Task description - Among the entries below, one stretch runs from the line that contains "Expand the address bar dropdown arrow" through the line that contains "Open the call history clock icon". Repeat that stretch exactly, ends included, and only that.

Material to process -

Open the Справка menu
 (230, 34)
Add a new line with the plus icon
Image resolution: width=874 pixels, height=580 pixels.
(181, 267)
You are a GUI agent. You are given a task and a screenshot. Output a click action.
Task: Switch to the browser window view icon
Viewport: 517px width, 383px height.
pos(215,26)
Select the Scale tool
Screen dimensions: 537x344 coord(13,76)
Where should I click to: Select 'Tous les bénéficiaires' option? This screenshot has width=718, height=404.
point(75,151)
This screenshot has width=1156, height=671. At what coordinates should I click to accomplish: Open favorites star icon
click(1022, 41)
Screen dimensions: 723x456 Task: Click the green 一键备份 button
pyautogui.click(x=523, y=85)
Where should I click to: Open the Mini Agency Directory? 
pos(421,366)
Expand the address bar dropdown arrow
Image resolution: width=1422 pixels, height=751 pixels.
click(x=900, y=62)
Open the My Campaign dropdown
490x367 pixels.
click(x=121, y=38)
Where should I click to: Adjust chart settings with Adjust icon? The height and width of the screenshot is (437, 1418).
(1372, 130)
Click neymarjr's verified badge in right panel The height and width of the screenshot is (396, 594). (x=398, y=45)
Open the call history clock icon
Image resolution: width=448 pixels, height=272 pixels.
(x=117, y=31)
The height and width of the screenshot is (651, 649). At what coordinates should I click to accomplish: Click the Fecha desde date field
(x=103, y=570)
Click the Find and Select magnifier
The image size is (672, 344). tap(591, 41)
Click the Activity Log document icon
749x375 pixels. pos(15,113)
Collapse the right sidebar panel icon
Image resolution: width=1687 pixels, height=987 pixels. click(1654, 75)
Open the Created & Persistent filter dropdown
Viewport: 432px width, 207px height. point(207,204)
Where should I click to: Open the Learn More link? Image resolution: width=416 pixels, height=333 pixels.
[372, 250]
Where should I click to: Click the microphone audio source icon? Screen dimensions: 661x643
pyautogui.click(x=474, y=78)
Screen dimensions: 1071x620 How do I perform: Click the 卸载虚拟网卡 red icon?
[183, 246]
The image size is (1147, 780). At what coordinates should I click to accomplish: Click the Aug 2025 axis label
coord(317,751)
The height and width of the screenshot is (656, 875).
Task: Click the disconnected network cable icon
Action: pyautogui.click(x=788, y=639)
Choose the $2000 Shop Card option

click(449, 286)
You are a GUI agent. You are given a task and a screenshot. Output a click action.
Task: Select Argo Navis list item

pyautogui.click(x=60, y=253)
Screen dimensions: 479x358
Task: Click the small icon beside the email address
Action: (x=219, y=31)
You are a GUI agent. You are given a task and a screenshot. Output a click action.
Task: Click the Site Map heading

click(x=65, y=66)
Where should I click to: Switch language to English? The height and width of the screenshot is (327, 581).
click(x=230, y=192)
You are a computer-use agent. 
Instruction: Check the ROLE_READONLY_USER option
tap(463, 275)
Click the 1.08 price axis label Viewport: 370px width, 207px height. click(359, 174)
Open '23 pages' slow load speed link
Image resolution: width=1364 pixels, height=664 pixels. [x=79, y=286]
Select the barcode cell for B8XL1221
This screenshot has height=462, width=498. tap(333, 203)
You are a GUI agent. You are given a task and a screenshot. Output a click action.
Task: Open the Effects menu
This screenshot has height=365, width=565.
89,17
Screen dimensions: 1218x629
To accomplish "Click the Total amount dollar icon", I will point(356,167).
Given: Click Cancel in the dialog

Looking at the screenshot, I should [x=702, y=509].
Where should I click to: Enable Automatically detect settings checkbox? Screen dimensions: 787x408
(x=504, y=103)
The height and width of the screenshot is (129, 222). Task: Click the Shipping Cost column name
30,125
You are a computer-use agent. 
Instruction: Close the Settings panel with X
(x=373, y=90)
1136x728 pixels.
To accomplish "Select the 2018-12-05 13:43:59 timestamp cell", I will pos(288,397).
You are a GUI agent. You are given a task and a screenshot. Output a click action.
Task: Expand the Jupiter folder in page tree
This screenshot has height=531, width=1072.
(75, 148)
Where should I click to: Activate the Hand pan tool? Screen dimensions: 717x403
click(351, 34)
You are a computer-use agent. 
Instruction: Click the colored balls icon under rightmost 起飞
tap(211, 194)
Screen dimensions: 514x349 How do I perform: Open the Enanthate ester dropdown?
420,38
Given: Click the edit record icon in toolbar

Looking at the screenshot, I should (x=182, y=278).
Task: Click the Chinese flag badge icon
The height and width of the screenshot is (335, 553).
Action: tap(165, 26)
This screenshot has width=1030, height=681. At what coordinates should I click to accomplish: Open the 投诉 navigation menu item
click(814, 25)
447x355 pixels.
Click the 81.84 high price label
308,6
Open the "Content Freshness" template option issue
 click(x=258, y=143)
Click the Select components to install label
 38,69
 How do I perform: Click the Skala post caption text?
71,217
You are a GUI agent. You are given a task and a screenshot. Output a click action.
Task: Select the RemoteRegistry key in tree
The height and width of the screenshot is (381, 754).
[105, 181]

Output for this task -
Expand the address bar dropdown arrow
Image resolution: width=1422 pixels, height=751 pixels.
click(x=900, y=62)
Open the My Campaign dropdown
490x367 pixels.
click(x=121, y=38)
Where should I click to: Adjust chart settings with Adjust icon? The height and width of the screenshot is (437, 1418).
(1372, 130)
Click neymarjr's verified badge in right panel The height and width of the screenshot is (396, 594). (x=398, y=45)
Open the call history clock icon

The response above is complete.